Instructions for the task:
Everything from the line containing "This screenshot has width=980, height=550." to the last line of the entries must be reproduced exactly, and nothing outside that range.
______
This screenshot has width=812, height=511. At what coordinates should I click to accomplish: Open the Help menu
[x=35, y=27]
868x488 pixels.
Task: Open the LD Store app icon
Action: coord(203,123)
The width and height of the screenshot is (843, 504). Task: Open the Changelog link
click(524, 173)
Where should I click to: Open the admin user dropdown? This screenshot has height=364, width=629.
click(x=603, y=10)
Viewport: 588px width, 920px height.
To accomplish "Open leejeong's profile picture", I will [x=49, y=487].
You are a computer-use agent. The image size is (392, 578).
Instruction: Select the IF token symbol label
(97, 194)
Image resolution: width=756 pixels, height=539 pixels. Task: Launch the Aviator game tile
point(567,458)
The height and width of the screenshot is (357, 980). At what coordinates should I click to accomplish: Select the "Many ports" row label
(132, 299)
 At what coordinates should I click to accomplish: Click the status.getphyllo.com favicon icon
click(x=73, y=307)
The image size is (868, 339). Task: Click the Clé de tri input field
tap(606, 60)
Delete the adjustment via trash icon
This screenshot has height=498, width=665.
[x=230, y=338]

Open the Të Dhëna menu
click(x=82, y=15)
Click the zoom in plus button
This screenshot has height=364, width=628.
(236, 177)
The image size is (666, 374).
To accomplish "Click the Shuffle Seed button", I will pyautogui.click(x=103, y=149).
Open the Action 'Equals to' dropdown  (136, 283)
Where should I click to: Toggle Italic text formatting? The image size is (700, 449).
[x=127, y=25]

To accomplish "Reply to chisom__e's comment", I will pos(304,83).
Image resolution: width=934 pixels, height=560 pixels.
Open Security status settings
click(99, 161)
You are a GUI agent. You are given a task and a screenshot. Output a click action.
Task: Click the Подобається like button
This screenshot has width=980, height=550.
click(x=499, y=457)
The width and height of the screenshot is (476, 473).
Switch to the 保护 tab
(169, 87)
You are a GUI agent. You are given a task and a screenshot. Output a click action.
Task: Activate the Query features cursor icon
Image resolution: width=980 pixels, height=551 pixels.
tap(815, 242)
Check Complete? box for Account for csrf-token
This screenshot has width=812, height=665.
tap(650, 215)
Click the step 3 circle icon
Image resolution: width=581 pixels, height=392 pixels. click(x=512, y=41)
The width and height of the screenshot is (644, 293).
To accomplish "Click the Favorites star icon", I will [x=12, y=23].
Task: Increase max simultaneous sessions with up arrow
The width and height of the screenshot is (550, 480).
______
Answer box:
This screenshot has width=980, height=550.
click(x=499, y=457)
The width and height of the screenshot is (476, 473).
Switch to the 保护 tab
(169, 87)
You are a GUI agent. You are given a task and a screenshot. Output a click action.
Task: Activate the Query features cursor icon
Image resolution: width=980 pixels, height=551 pixels.
tap(815, 242)
Check Complete? box for Account for csrf-token
This screenshot has width=812, height=665.
tap(650, 215)
Click the step 3 circle icon
Image resolution: width=581 pixels, height=392 pixels. click(x=512, y=41)
The width and height of the screenshot is (644, 293).
To accomplish "Click the Favorites star icon", I will [x=12, y=23].
Task: Increase max simultaneous sessions with up arrow
The width and height of the screenshot is (550, 480).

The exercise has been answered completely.